Chief Judge Kimberly Moore, writing for the panel, held that the district court erred in interpreting the stipulation. The language stated that 70% of Intel products meeting technical requirements "without regard to geographic considerations" would be deemed to have a U.S. nexus under 35 U.S.C. § 271.

The court rejected Intel's argument that the stipulation was merely an accounting mechanism for damages. The panel noted that the language explicitly addressed infringement purposes.

The dispute centers on U.S. Patent No. 8,566,836, which covers methods and apparatuses for choosing cores of a multicore processor to execute tasks based on processing speed parameters. VLSI sued Intel in 2017, asserting infringement of claims 1, 9-11, 13, 17, and 20-21.

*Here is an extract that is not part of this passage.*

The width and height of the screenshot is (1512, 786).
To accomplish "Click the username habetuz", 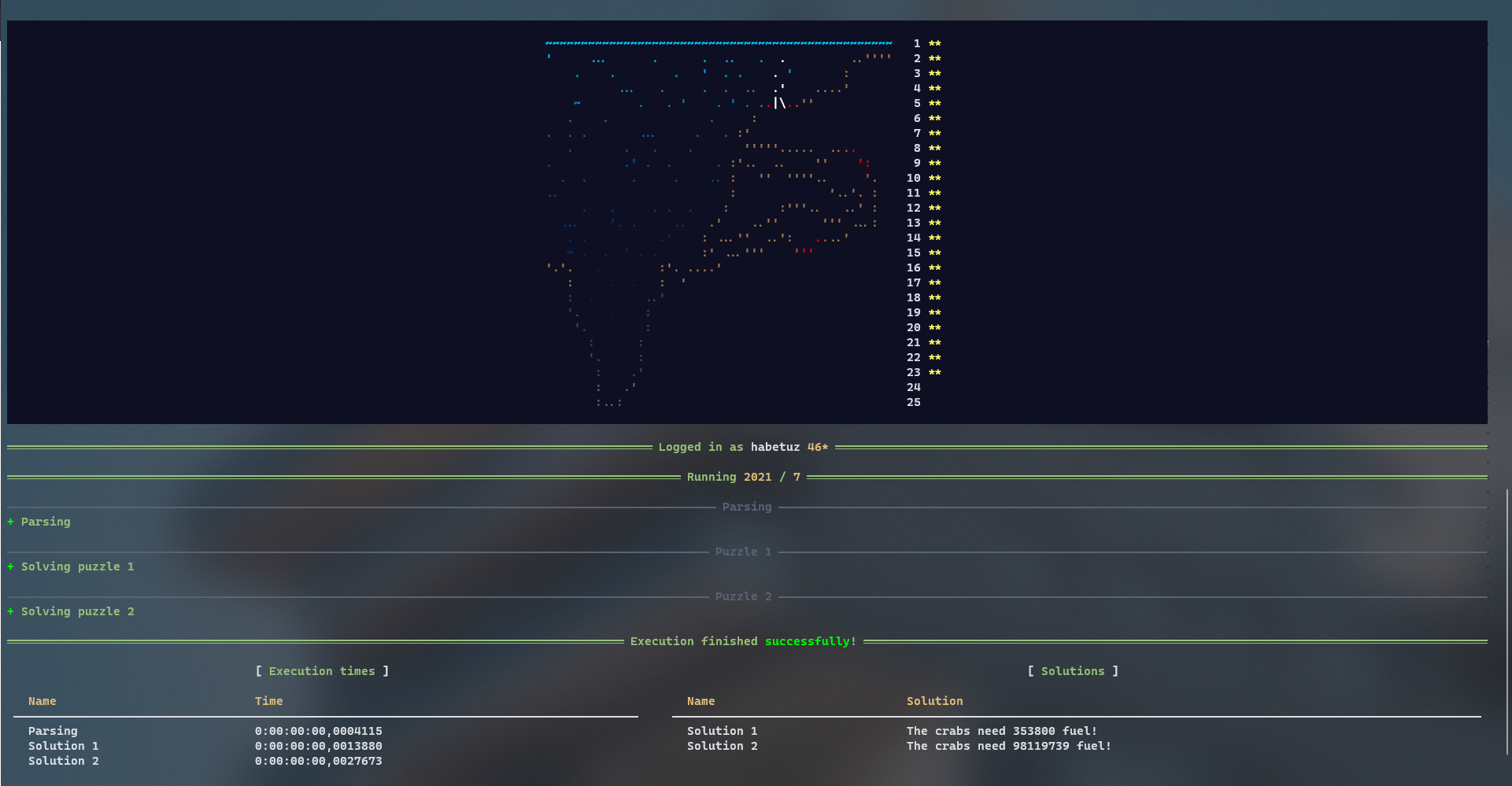I will [774, 447].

The Federal Circuit also reversed the district court's claim construction of apparatus claim 10. The panel found that Judge Beth Labson Freeman incorrectly imported an "upon identifying" limitation through prosecution disclaimer.

The prosecution history statements, the panel held, did not amount to a clear and unmistakable disclaimer requiring identification of a single-core processing task irrespective of when it is done in relation to core selection.

The Federal Circuit affirmed one ruling below. The panel upheld the district court's decision to strike the damages theories of VLSI's expert, Dr. Sullivan, finding no abuse of discretion in the application of Patent Local Rule 3-8.

VLSI's damages contentions contained scattered references to Intel data and documents and failed to provide adequate notice of the underlying data, the panel said. VLSI retains another damages expert, Mr. Chandler, whose theories remain available for trial.

The case is remanded for further proceedings. VLSI may proceed with infringement claims under both literal infringement and doctrine of equivalents theories.